(Data listing)

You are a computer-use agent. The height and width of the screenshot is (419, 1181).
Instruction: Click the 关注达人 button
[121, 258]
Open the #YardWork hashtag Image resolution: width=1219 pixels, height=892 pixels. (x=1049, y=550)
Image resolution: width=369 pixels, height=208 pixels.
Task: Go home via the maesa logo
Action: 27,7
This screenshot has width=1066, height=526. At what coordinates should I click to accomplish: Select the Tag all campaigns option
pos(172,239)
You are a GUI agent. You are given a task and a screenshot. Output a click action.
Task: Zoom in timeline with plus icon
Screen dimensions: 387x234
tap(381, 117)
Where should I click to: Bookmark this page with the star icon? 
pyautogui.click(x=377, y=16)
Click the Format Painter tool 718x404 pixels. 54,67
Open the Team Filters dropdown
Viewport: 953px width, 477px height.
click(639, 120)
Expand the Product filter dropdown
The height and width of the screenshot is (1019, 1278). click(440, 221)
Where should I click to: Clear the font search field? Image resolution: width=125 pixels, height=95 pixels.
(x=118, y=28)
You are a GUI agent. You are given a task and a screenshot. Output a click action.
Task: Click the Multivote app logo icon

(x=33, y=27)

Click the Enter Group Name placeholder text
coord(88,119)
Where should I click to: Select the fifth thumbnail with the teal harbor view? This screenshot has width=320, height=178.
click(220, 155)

(End Data listing)

• **Exercise directions**: Every entry shown above should be written out again without a single difference.

• **Result for this task**:
You are a computer-use agent. The height and width of the screenshot is (419, 1181).
Instruction: Click the 关注达人 button
[121, 258]
Open the #YardWork hashtag Image resolution: width=1219 pixels, height=892 pixels. (x=1049, y=550)
Image resolution: width=369 pixels, height=208 pixels.
Task: Go home via the maesa logo
Action: 27,7
This screenshot has width=1066, height=526. At what coordinates should I click to accomplish: Select the Tag all campaigns option
pos(172,239)
You are a GUI agent. You are given a task and a screenshot. Output a click action.
Task: Zoom in timeline with plus icon
Screen dimensions: 387x234
tap(381, 117)
Where should I click to: Bookmark this page with the star icon? 
pyautogui.click(x=377, y=16)
Click the Format Painter tool 718x404 pixels. 54,67
Open the Team Filters dropdown
Viewport: 953px width, 477px height.
click(639, 120)
Expand the Product filter dropdown
The height and width of the screenshot is (1019, 1278). click(440, 221)
Where should I click to: Clear the font search field? Image resolution: width=125 pixels, height=95 pixels.
(x=118, y=28)
You are a GUI agent. You are given a task and a screenshot. Output a click action.
Task: Click the Multivote app logo icon

(x=33, y=27)

Click the Enter Group Name placeholder text
coord(88,119)
Where should I click to: Select the fifth thumbnail with the teal harbor view? This screenshot has width=320, height=178.
click(220, 155)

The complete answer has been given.